Немирович звал его в Москву: «Когда же ты приедешь? Я уверен, что в Ялте тебе не дают заняться и наполняют твой день пустыми и мелочными разговорами. <…> Приезжай скорей писать пьесу. Без твоей пьесы сезон будет отчаянный!» Книппер спрашивала: «За пьесу принялся? Не ленись, дусик, отбрось все в мире и пиши, засядь. Это будет хорошо». Через день опять: «Что ты поделываешь? Хорошее ли настроение у тебя? Сел ли писать пьесу?» Она чувствовала неладное: «Что-то, должно быть, случилось. Хотя твои письма и ласковы, но отчего меня дрожь пробирает, когда я их читаю по несколько раз».

Это отдаление Книппер истолковала по-своему, будто стала неинтересна ему и нужна, по ее словам, «только как приятная женщина». И то в прошлом, а теперь его письма нежны, но как-то иначе: «Ты все можешь переносить молча, у тебя никогда нет потребности поделиться. Ты живешь своей, особенной жизнью и на каждодневную жизнь смотришь довольно равнодушно». Потому ли, что не видела Чехова в дни напряженной работы, потому ли, что всегда ставила себяво главу угла, но она, судя по всему, на самом деле не понимала этой «особенной» жизни мужа.

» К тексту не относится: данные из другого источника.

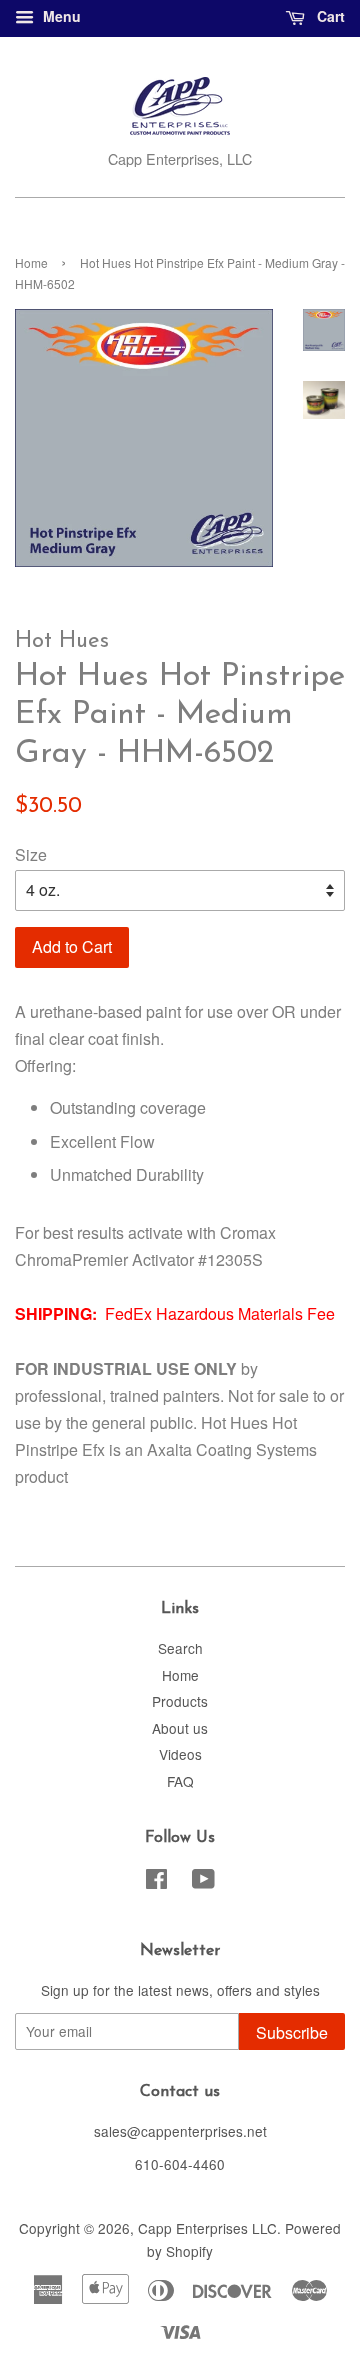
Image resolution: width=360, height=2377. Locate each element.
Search (180, 1648)
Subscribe (292, 2032)
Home (31, 262)
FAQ (180, 1781)
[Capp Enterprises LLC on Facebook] (156, 1882)
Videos (180, 1754)
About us (180, 1728)
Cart (329, 16)
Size (31, 854)
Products (180, 1701)
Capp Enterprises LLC (207, 2228)
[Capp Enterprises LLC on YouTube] (203, 1882)
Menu (60, 16)
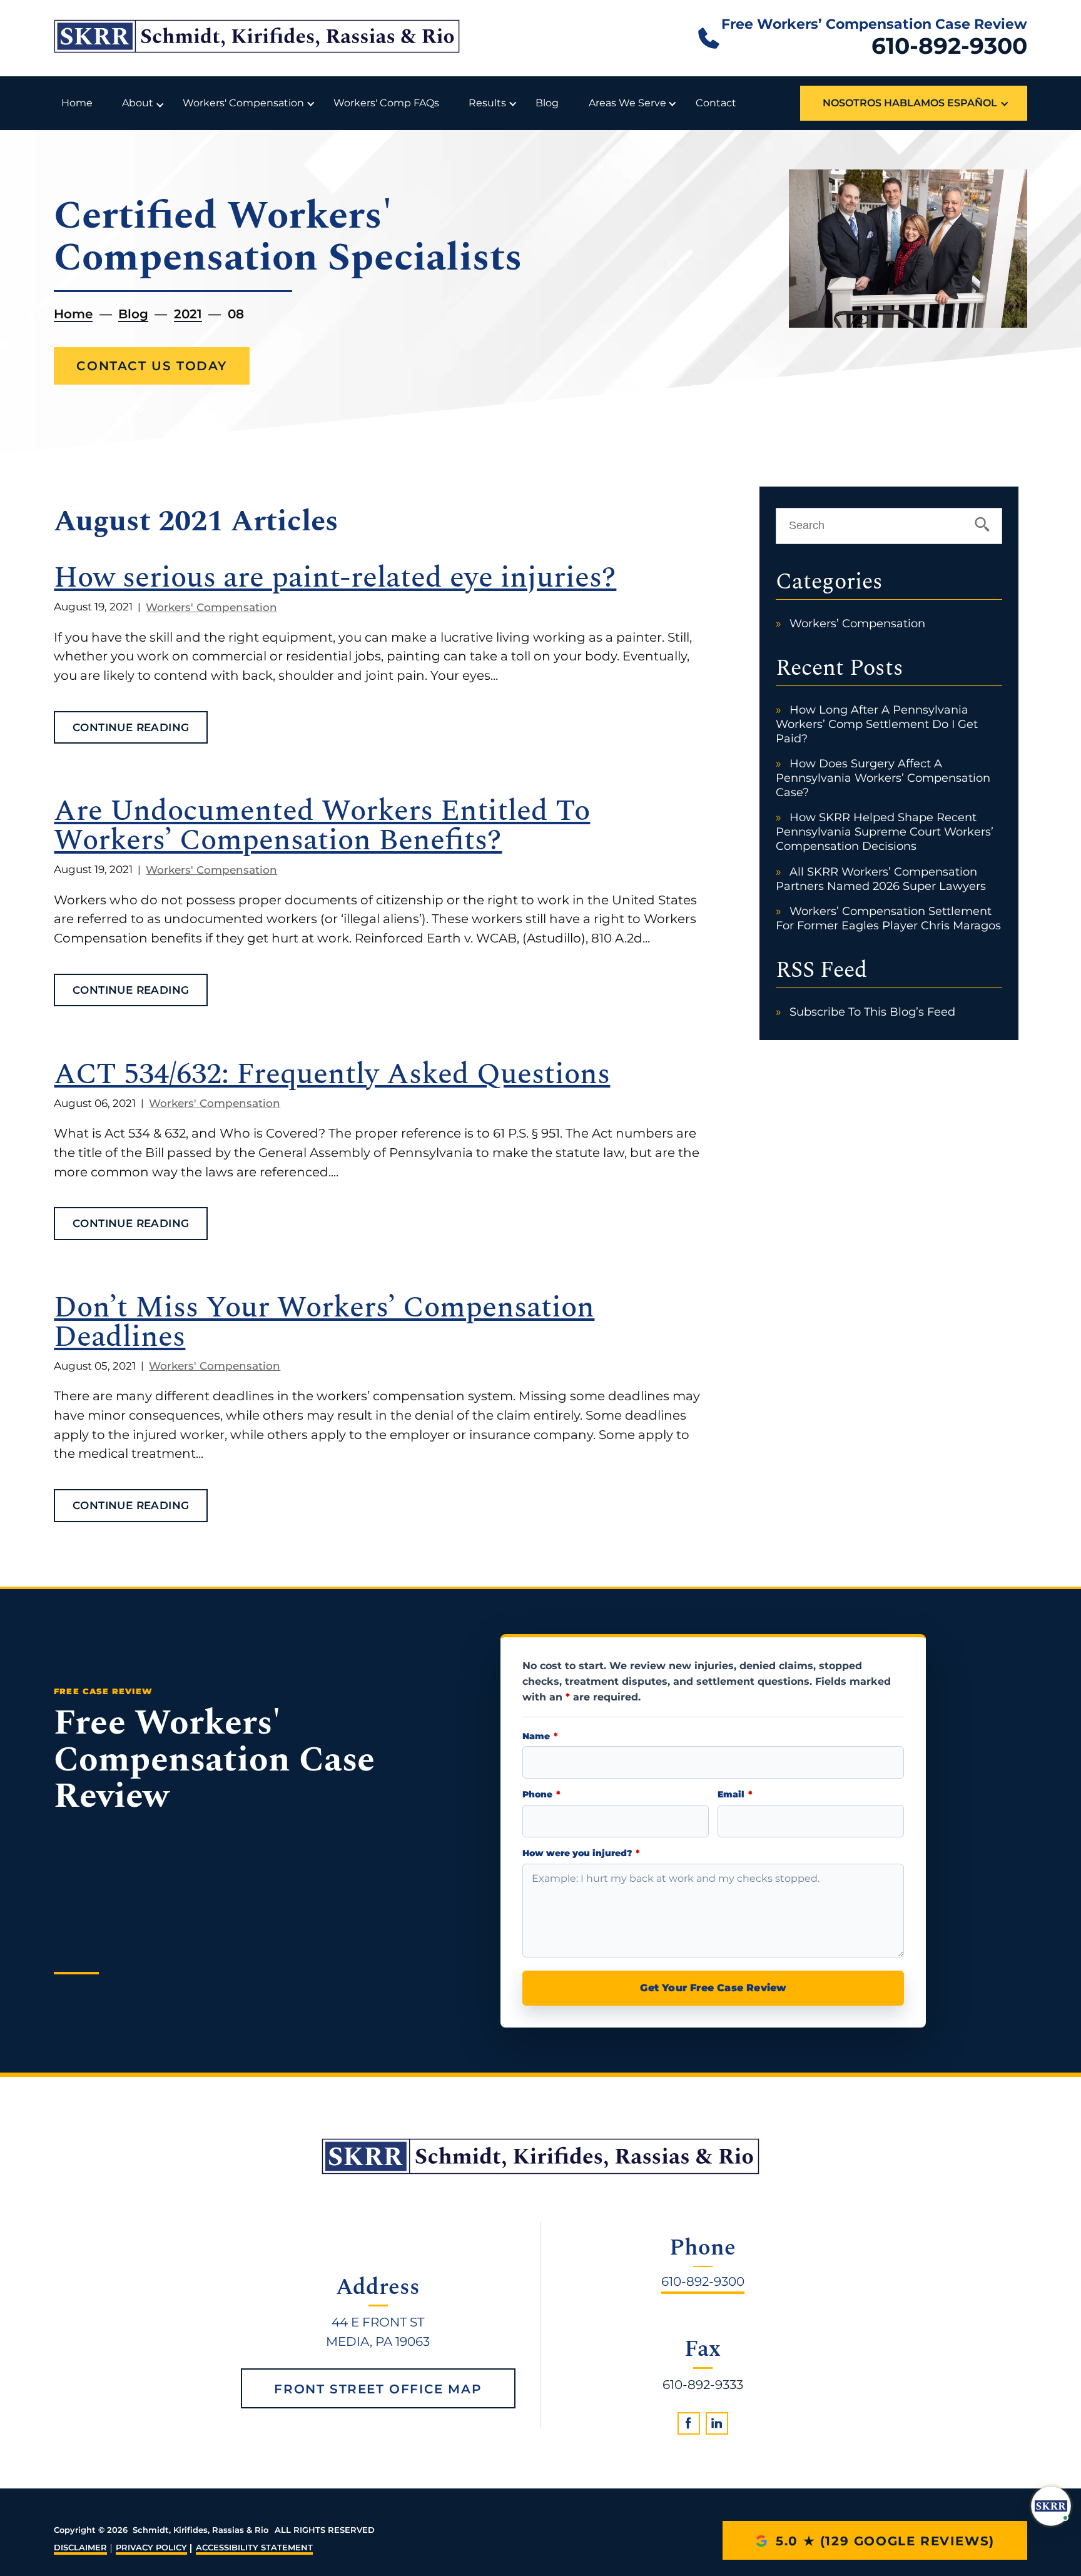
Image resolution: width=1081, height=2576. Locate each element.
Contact (716, 103)
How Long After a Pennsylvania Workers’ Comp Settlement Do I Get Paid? (877, 723)
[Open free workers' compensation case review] (1051, 2506)
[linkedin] (717, 2423)
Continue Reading (131, 727)
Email (735, 1794)
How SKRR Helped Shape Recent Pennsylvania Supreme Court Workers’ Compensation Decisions (884, 831)
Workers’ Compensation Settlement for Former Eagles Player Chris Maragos (888, 918)
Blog (547, 103)
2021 (188, 313)
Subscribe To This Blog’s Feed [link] (872, 1011)
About (137, 103)
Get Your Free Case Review (713, 1988)
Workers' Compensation (211, 607)
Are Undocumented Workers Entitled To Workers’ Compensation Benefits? (322, 826)
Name (539, 1736)
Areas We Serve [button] (627, 103)
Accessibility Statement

Когда его «машина», как он называл свое сочинительство, начинала работать, Чехов уходил из внешнего, сиюминутного мира. Это подметили Бунин, Куприн, другие люди, не чуждые писательству. Однако на этот раз «машина» остановилась, о чем он написал Книппер: «Немирович требует пьесы, но я писать ее не стану в этом году, хотя сюжет великолепный, кстати сказать». Он откладывал пьесу до следующего года. Но с такой интонацией, словно относил на неопределенное время, с оговоркой «если». Как и всё остальное. На ближайшие месяцы он намечал возвращение в Москву, затем в конце ноября или начале декабря поездку с Миролюбовым в Италию, в курортное местечко Nervi. Там и в Пизе он хотел пожить до весны.